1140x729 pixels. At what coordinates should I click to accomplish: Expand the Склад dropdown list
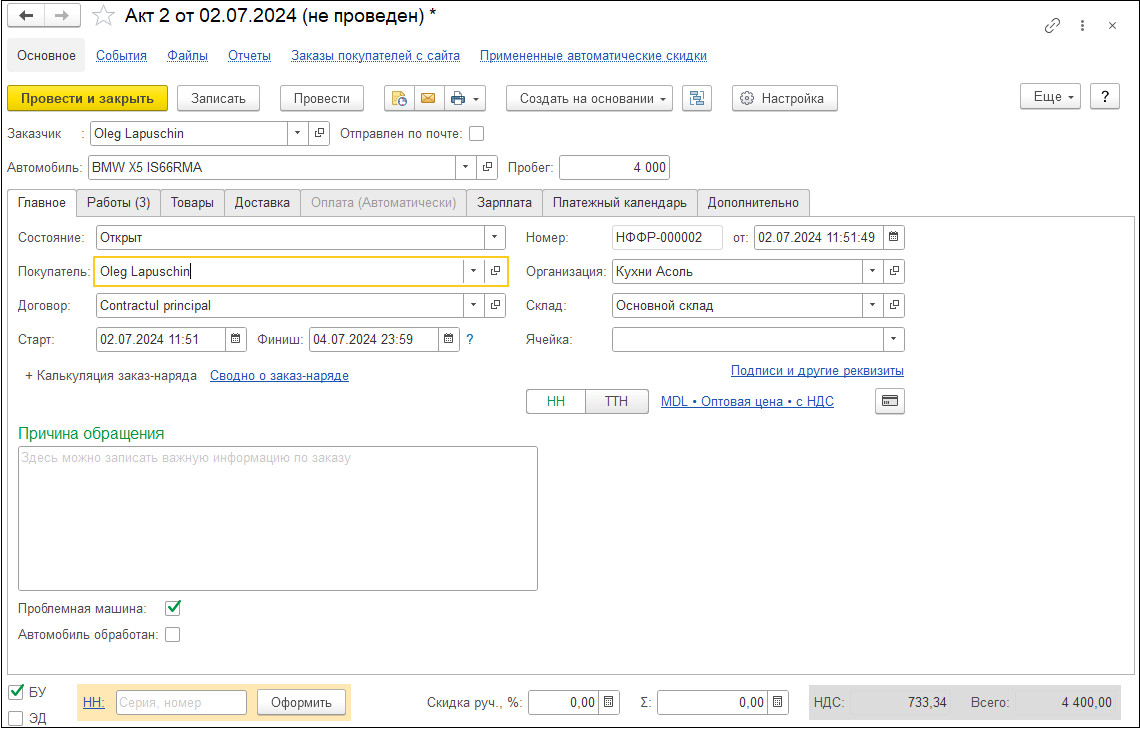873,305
━━━━━━━━━━━━━━━━━━━━━━━━━━━━━━
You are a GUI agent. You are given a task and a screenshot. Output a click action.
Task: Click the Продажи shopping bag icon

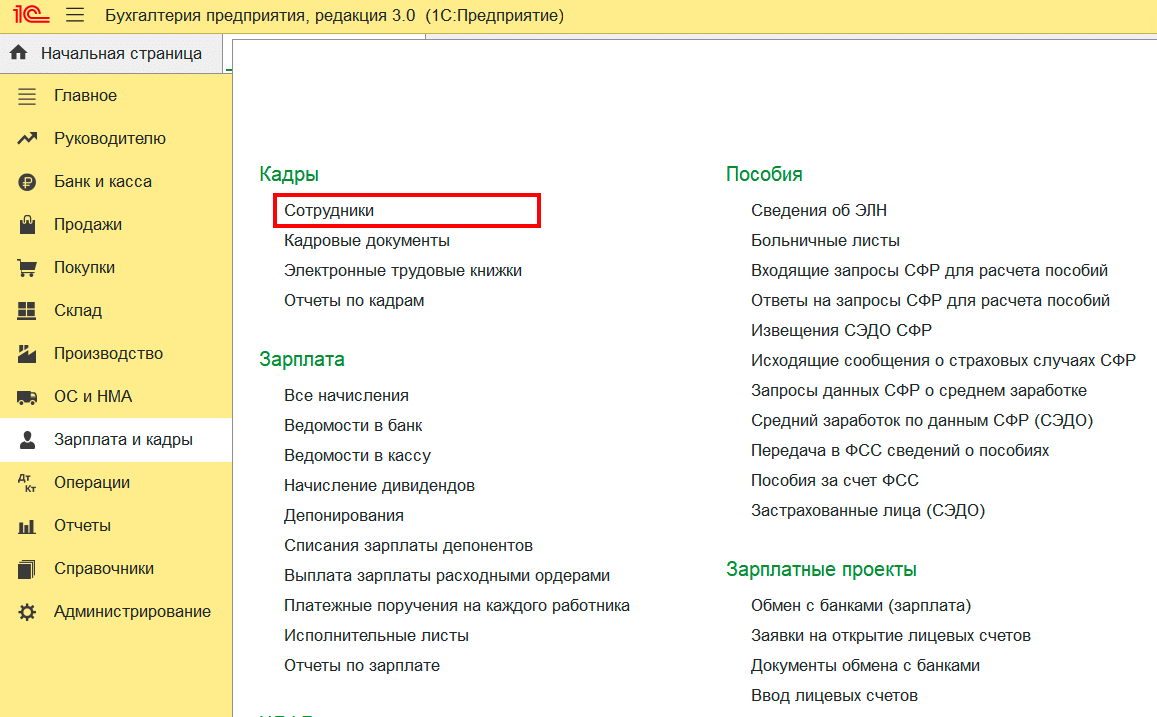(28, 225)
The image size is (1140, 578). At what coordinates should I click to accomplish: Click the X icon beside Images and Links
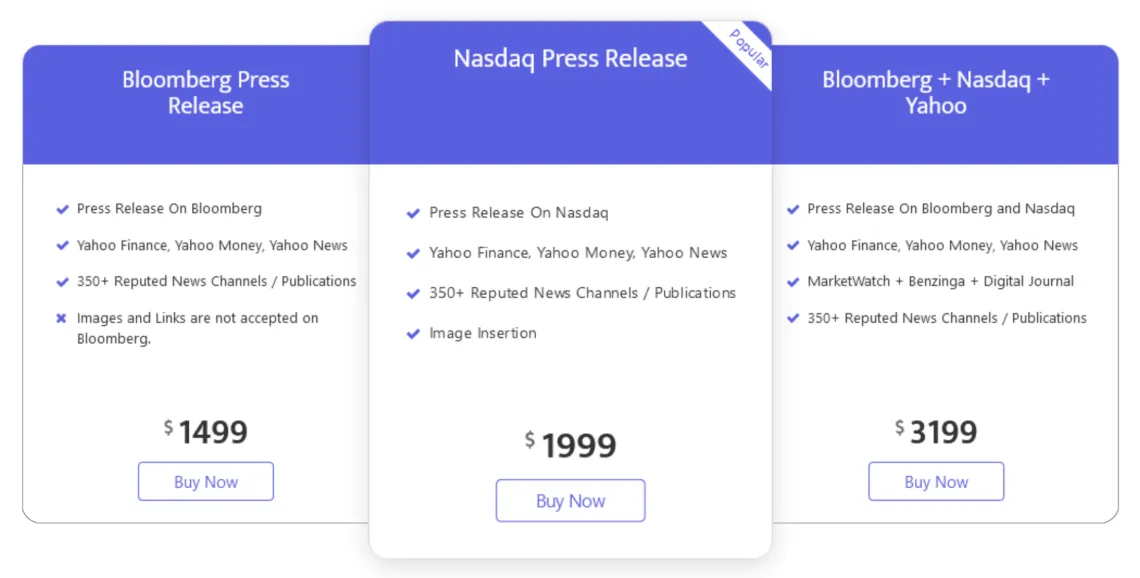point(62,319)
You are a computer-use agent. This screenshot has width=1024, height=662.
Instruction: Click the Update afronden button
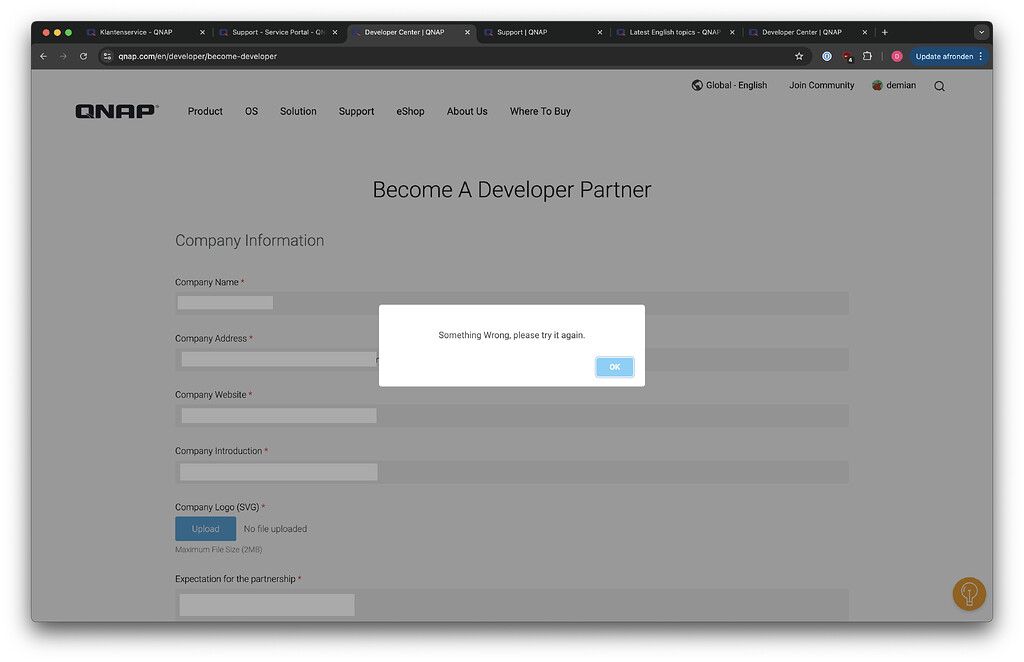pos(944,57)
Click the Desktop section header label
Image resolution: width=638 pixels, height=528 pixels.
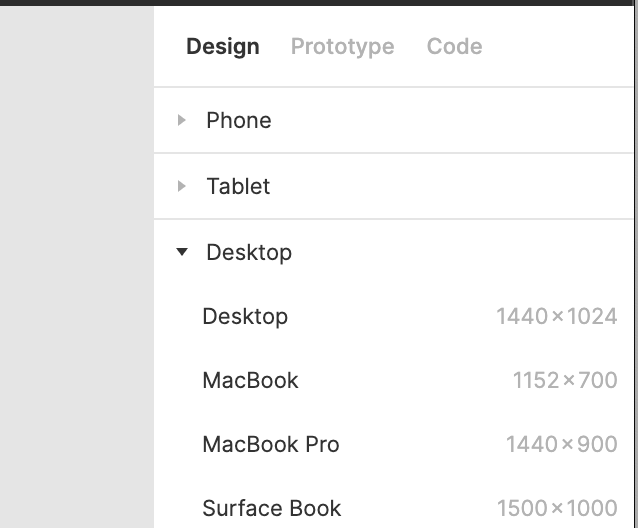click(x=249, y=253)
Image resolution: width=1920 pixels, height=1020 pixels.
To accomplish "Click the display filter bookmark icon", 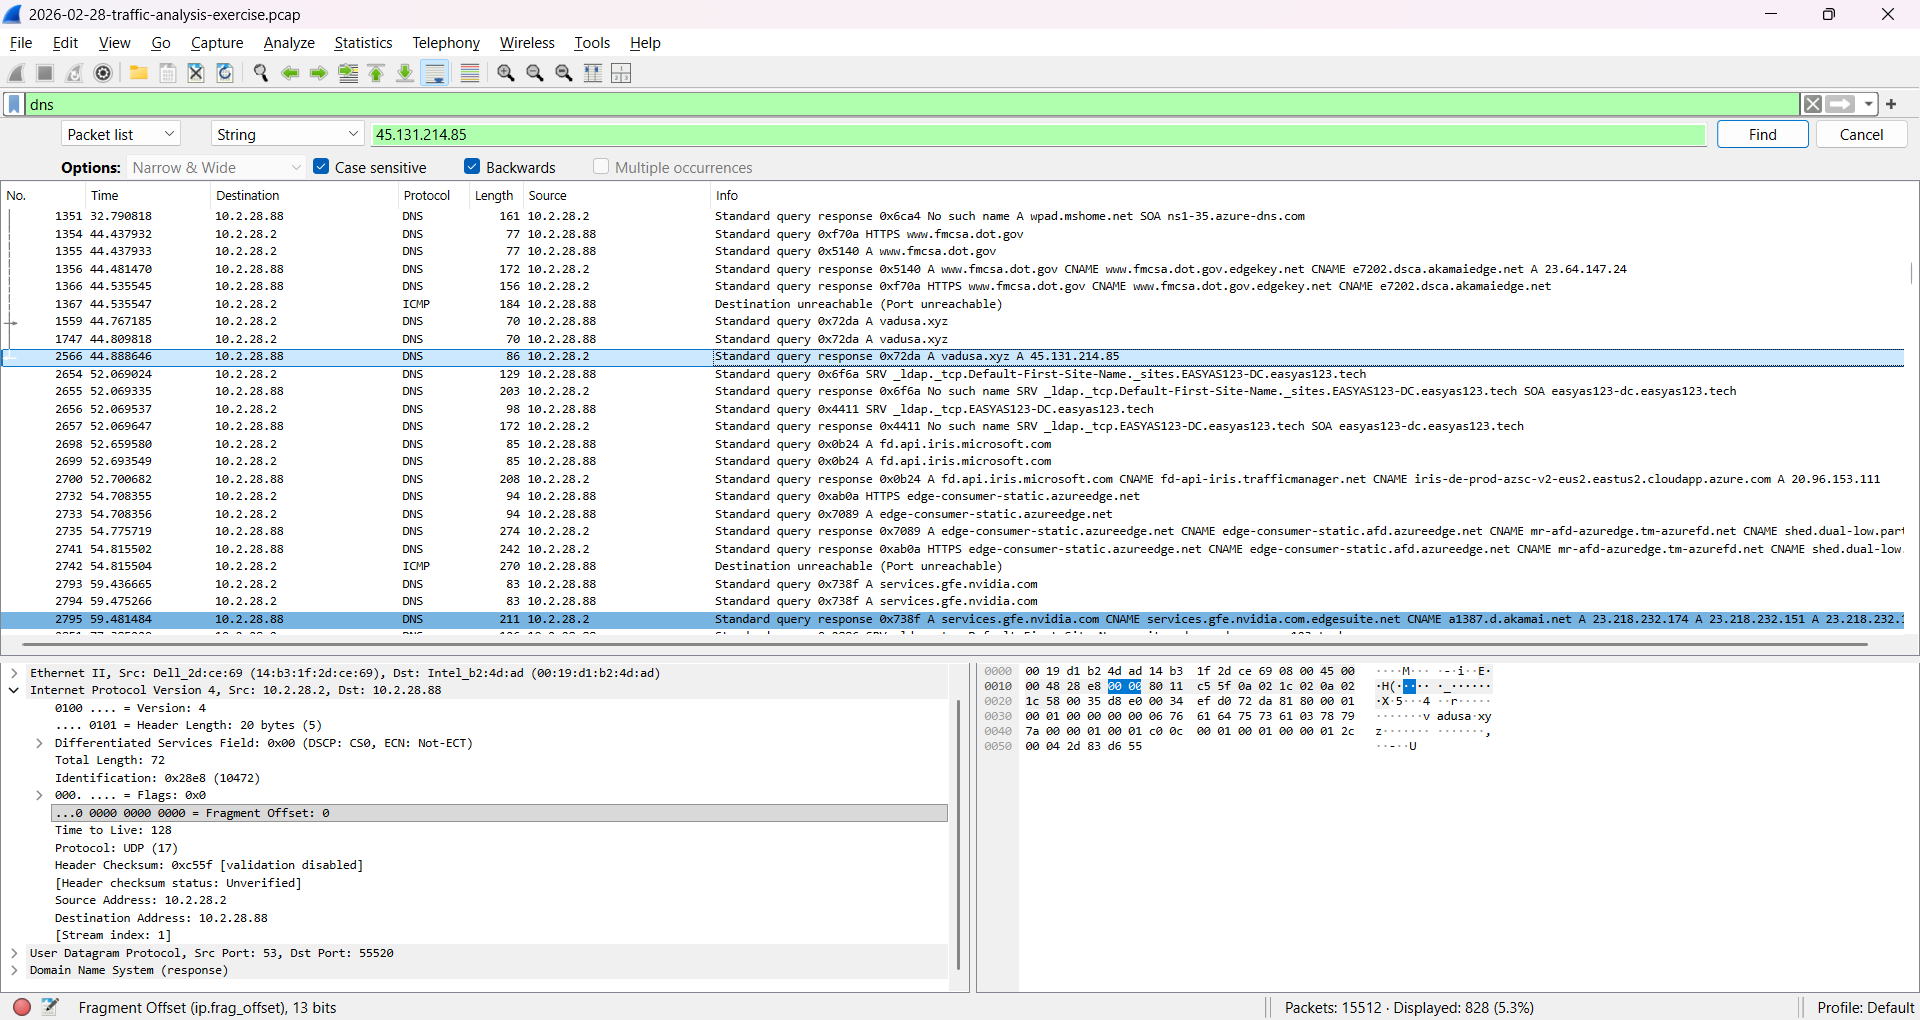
━━━━━━━━━━━━━━━━━━━━━━━━━━━━━━
From the material above, reproduce only what runs from the line holding "Image resolution: width=1920" down to the line holding "the display filter", both included, pictures excluded.

OUTPUT FOR THIS TASK:
Image resolution: width=1920 pixels, height=1020 pixels.
To accomplish "Click the display filter bookmark icon", 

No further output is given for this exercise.